Тем не менее, несмотря на всю смутную безотчетность его душевного состояния и на все угнетавшее его горе, он все же дивился невольно одному новому и странному ощущению, рождавшемуся в его сердце: эта женщина, эта «страшная» женщина не только не пугала его теперь прежним страхом, страхом, зарождавшимся в нем прежде при всякой мечте о женщине, если мелькала таковая в его душе, но, напротив, эта женщина, которую он боялся более всех, сидевшая у него на коленях и его обнимавшая, возбуждала в нем вдруг теперь совсем иное, неожиданное и особливое чувство, чувство какого-то необыкновенного, величайшего и чистосердечнейшего к ней любопытства, и все это уже безо всякой боязни, без малейшего прежнего ужаса – вот что было главное и что невольно удивляло его.
– Да полно вздор-то вам болтать, – закричал Ракитин, – а лучше шампанского подавай, долг на тебе, сама знаешь!
– Вправду долг.
Ведь я, Алеша, ему за тебя шампанского сверх всего обещала, коль тебя приведет.
Катай шампанского, и я стану пить!
Феня, Феня, неси нам шампанского, ту бутылку, которую Митя оставил, беги скорее.
Я хоть и скупая, а бутылку подам, не тебе, Ракитка, ты гриб, а он князь!
И хоть не тем душа моя теперь полна, а так и быть, выпью и я с вами, дебоширить хочется!
– Да что это у тебя за минута, и какая такая там «весть», можно спросить, аль секрет? – с любопытством ввернул опять Ракитин, изо всей силы делая вид, что и внимания не обращает на щелчки, которые в него летели беспрерывно.
– Эх, не секрет, да и сам ты знаешь, – озабоченно проговорила вдруг Грушенька, повернув голову к Ракитину и отклонясь немного от Алеши, хотя все еще продолжая сидеть у него на коленях, рукой обняв его шею, – офицер едет, Ракитин, офицер мой едет!
– Слышал я, что едет, да разве уж так близко?
– В Мокром теперь, оттуда сюда эстафет пришлет, так сам написал, давеча письмо получила.
Сижу и жду эстафета.
– Вона!
Почему в Мокром?
– Долго рассказывать, да и довольно с тебя.
– То-то Митенька-то теперь, – уй, уй!
Он-то знает аль не знает?
– Чего знает!
Совсем не знает!
Кабы узнал, так убил бы.
Да я этого теперь совсем не боюсь, не боюсь я теперь его ножа.
Молчи, Ракитка, не поминай мне о Дмитрии Федоровиче: сердце он мне все размозжил.

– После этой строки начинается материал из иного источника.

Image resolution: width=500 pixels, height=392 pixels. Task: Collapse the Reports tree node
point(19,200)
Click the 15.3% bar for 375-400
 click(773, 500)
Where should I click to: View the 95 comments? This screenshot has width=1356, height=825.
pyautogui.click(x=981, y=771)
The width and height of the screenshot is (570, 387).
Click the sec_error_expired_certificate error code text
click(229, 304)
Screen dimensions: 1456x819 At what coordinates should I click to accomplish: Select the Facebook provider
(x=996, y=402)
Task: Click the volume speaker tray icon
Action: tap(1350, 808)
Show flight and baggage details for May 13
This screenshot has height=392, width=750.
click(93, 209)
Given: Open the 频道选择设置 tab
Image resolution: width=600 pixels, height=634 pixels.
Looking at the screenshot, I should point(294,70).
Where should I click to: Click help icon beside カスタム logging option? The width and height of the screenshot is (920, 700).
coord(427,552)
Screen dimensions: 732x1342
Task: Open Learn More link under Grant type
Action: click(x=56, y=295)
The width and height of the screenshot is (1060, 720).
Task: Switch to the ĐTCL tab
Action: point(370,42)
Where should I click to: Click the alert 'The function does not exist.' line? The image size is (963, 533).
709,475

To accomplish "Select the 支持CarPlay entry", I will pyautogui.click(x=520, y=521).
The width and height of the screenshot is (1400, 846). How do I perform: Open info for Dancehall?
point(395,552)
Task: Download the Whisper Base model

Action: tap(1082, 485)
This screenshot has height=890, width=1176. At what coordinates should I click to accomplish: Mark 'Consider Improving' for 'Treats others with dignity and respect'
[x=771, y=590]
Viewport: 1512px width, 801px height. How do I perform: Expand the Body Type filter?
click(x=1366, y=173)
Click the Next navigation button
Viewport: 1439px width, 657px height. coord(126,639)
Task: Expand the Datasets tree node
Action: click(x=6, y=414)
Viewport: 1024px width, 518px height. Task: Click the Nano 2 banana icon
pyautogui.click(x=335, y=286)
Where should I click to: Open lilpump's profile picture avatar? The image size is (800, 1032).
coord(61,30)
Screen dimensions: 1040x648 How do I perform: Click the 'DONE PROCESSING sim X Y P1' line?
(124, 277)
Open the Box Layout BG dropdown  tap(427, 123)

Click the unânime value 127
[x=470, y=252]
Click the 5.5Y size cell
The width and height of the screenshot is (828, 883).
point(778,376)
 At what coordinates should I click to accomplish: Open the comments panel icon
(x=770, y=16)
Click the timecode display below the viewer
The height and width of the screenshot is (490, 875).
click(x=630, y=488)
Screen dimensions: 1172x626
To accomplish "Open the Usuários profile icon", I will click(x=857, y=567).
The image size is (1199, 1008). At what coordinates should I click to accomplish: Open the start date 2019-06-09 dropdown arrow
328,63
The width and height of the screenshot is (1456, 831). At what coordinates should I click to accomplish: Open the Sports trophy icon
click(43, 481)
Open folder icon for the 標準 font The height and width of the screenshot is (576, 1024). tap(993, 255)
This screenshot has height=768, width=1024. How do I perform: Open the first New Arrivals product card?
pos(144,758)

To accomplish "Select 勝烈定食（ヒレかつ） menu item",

Да не хочу я ни о чем об этом в эту минуту и думать.
Вот об Алешечке могу думать, я на Алешечку гляжу… Да усмехнись ты на меня, голубчик, развеселись, на глупость-то мою, на радость-то мою усмехнись… А ведь улыбнулся, улыбнулся!
Ишь ласково как смотрит.
Я, знаешь, Алеша, все думала, что ты на меня сердишься за третьеводнишнее, за барышню-то.
Собака я была, вот что… Только все-таки хорошо оно, что так произошло.
И дурно оно было и хорошо оно было, – вдумчиво усмехнулась вдруг Грушенька, и какая-то жестокая черточка мелькнула вдруг в ее усмешке. – Митя сказывал, что кричала: «Плетьми ее надо!»
Разобидела я тогда ее уж очень.
Зазвала меня, победить хотела, шоколатом своим обольстить… Нет, оно хорошо, что так произошло, – усмехнулась она опять. – Да вот боюсь все, что ты осердился…
– А ведь и впрямь, – с серьезным удивлением ввернул вдруг Ракитин. – Ведь она тебя, Алеша, в самом деле боится, цыпленка этакого.
– Это для тебя, Ракитка, он цыпленок, вот что… потому что у тебя совести нет, вот что!
Я, видишь, я люблю его душой, вот что!
Веришь, Алеша, что я люблю тебя всею душой?
– Ах ты, бесстыдница!
Это она в любви тебе, Алексей, объясняется!
– А что ж, и люблю.
– А офицер?
А весточка золотая из Мокрого?
– То одно, а это другое.
– Вот как по-бабьему выходит!
– Не зли меня, Ракитка, – горячо подхватила Грушенька, – то одно, а это другое.